To be done —
Switch "首页" to "主页" in the data between the lines holding "Image resolution: width=1440, height=720." and "新闻资讯 (747, 52)", inclusive, and give those lines again with nothing else changed.

Record list —
# # # #
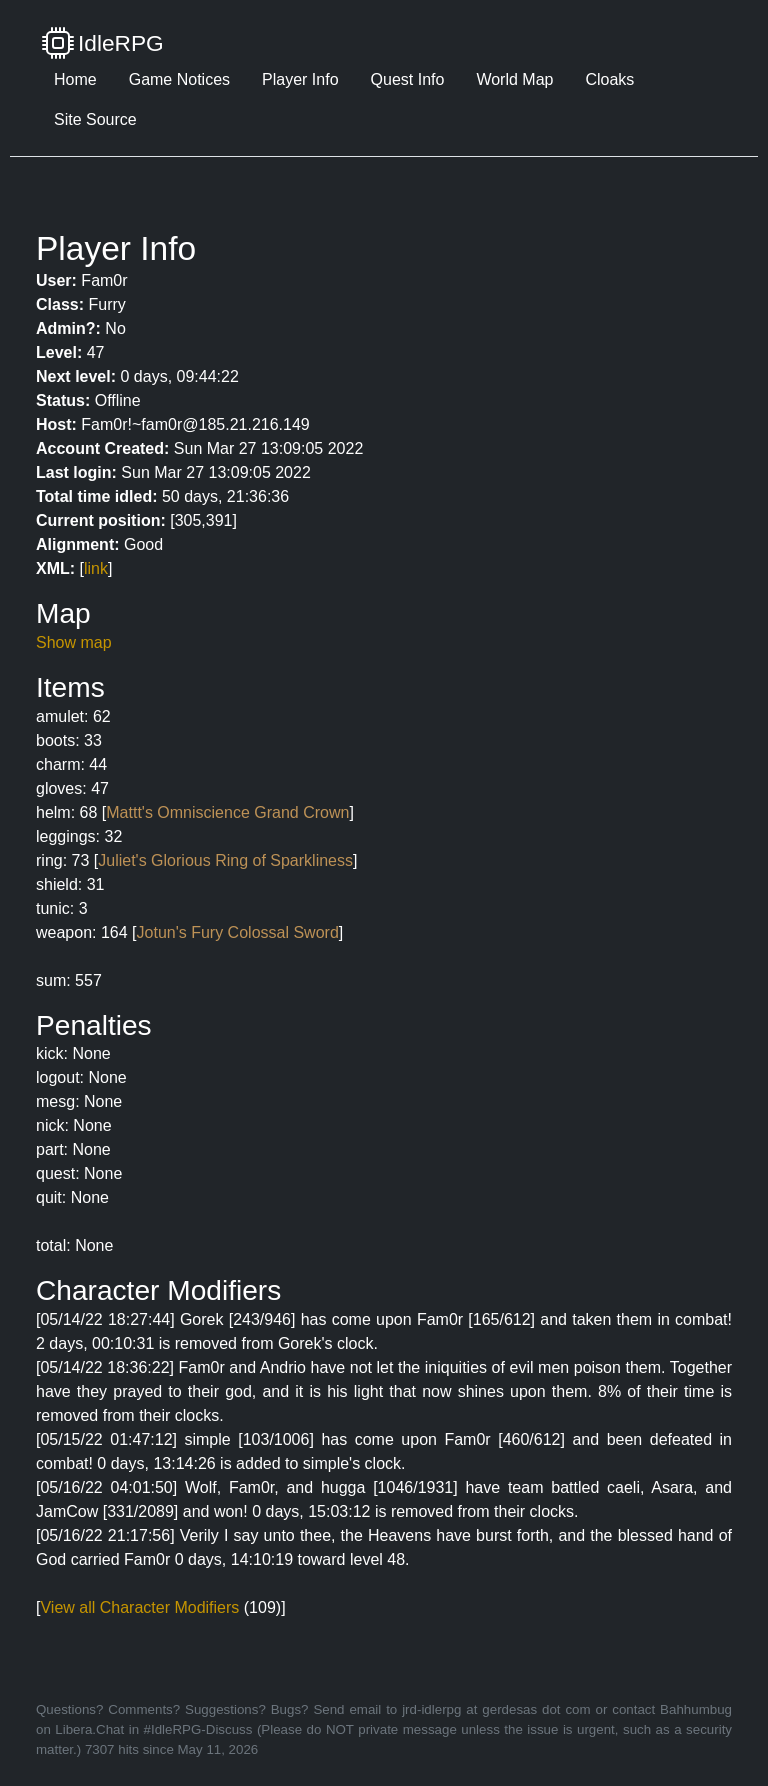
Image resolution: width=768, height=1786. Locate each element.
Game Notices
# # # #
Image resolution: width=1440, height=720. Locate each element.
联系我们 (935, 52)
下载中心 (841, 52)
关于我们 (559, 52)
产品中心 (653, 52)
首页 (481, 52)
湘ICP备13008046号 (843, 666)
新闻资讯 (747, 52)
# # # #
Reply to the exercise —
Image resolution: width=1440, height=720. Locate each element.
联系我们 (935, 52)
下载中心 (841, 52)
关于我们 (559, 52)
产品中心 (653, 52)
主页 (481, 52)
湘ICP备13008046号 (843, 666)
新闻资讯 (747, 52)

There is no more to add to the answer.